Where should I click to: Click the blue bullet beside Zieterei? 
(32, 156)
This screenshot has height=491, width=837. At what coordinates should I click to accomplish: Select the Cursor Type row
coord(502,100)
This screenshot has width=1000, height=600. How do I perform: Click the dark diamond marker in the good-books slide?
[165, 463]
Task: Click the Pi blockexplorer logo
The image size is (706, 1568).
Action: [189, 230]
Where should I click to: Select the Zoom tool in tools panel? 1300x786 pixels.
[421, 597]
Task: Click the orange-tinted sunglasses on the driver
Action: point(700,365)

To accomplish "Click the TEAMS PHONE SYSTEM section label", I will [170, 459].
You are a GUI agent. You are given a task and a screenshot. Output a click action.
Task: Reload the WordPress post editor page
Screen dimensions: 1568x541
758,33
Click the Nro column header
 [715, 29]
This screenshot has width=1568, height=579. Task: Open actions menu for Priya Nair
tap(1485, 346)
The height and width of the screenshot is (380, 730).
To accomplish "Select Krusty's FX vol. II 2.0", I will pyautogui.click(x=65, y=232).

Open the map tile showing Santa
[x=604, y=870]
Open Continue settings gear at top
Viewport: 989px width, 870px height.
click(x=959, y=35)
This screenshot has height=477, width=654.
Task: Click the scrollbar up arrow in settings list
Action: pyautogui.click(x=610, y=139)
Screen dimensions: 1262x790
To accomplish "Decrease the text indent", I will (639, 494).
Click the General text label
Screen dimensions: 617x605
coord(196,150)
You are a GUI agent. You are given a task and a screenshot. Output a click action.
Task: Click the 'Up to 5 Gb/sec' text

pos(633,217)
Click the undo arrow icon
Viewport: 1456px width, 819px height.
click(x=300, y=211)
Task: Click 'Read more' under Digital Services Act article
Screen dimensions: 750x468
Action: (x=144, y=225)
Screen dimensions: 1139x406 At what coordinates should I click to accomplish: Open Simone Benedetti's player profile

+--

— Activity —
Begin at the line containing "Click the Nro column header" and reproduce every line through the last one in the records above, exactly.

— Solution to this task —
Click the Nro column header
 [715, 29]
This screenshot has width=1568, height=579. Task: Open actions menu for Priya Nair
tap(1485, 346)
The height and width of the screenshot is (380, 730).
To accomplish "Select Krusty's FX vol. II 2.0", I will pyautogui.click(x=65, y=232).

Open the map tile showing Santa
[x=604, y=870]
Open Continue settings gear at top
Viewport: 989px width, 870px height.
click(x=959, y=35)
This screenshot has height=477, width=654.
Task: Click the scrollbar up arrow in settings list
Action: pyautogui.click(x=610, y=139)
Screen dimensions: 1262x790
To accomplish "Decrease the text indent", I will (639, 494).
Click the General text label
Screen dimensions: 617x605
coord(196,150)
You are a GUI agent. You are given a task and a screenshot. Output a click action.
Task: Click the 'Up to 5 Gb/sec' text

pos(633,217)
Click the undo arrow icon
Viewport: 1456px width, 819px height.
click(x=300, y=211)
Task: Click 'Read more' under Digital Services Act article
Screen dimensions: 750x468
Action: (x=144, y=225)
Screen dimensions: 1139x406 At what coordinates should I click to accomplish: Open Simone Benedetti's player profile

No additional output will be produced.